I am so boring right now. I go to bed before 10pm. I drink exactly one beer after work (and none during work--yeah, not working at the Cheese Store anymore). I generally accomplish at least 30% of my daily To Do List. I am reading a self-help book called The Renaissance Soul and have nothing sarcastic to say about it. I am trying to lead a more goal-oriented existence and have started a tabbed notebook for that purpose. I am not wasting any time on Facebook. I am not watching crappy television shows on my laptop in bed. I am reading literary (non)fiction for fun. I engage my cat in interactive play daily.

TWO MORE WEEKS.

Unrelated: this is an item for sale on Amazon.com:

Wednesday, April 01, 2009

in defense of drinking, sort of

From the New York Times' booze blog:

My years of heavy drinking were roughly coterminous with my youth, and looking back now, it’s hard to figure out which one of them I really miss.

The association between the two is not just Pavlovian.

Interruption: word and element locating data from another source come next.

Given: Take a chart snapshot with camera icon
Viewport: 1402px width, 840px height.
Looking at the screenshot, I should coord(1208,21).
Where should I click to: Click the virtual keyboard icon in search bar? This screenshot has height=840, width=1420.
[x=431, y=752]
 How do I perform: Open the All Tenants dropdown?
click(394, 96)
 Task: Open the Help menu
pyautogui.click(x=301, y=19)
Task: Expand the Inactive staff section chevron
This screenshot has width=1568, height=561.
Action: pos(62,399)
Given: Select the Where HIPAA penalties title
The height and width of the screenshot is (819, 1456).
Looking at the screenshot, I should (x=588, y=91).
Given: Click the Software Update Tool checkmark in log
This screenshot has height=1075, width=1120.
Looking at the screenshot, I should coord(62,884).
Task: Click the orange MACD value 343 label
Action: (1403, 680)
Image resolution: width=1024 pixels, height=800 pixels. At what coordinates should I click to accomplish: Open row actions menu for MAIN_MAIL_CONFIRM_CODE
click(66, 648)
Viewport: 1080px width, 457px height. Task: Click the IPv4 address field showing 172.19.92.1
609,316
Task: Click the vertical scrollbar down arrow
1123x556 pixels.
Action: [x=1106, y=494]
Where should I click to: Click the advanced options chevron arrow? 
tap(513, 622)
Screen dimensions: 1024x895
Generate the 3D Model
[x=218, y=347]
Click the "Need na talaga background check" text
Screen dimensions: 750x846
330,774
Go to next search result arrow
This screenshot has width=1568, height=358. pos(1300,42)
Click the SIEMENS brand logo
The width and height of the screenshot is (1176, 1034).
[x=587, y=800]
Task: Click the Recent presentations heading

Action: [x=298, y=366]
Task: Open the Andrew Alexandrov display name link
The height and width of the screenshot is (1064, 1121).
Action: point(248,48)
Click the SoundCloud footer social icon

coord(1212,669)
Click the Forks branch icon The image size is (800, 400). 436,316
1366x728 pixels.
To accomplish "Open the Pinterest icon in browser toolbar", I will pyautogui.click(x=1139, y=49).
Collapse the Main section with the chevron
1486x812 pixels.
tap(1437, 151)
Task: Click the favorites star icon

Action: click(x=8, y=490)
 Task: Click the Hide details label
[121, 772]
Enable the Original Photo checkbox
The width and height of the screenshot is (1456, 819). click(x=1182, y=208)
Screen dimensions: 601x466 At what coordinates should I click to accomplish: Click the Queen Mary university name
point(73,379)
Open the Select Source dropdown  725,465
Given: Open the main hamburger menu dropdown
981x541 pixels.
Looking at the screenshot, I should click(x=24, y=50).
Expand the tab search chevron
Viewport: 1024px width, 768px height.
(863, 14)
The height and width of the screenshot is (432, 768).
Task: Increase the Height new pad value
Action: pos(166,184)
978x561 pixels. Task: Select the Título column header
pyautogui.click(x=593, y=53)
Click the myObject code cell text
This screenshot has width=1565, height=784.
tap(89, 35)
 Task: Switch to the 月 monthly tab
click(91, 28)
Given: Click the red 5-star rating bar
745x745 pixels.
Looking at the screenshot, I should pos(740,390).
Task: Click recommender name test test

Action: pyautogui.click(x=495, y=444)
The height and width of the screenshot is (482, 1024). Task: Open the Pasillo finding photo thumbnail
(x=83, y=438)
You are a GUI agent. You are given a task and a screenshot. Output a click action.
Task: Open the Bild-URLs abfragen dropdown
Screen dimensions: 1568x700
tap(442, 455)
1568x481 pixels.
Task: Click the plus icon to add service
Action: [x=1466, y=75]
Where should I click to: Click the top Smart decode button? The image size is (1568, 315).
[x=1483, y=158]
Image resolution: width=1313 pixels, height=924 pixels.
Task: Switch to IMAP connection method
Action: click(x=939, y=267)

Drunkenness and youth share in a reckless irresponsibility and the illusion of timelessness. The young and the drunk are both reprieved from that oppressive, nagging sense of obligation that ruins so much of our lives, the worry that we really ought to be doing something productive instead. It’s the illicit savor of time stolen, time knowingly and joyfully squandered. There’s more than one reason it’s called being “wasted.”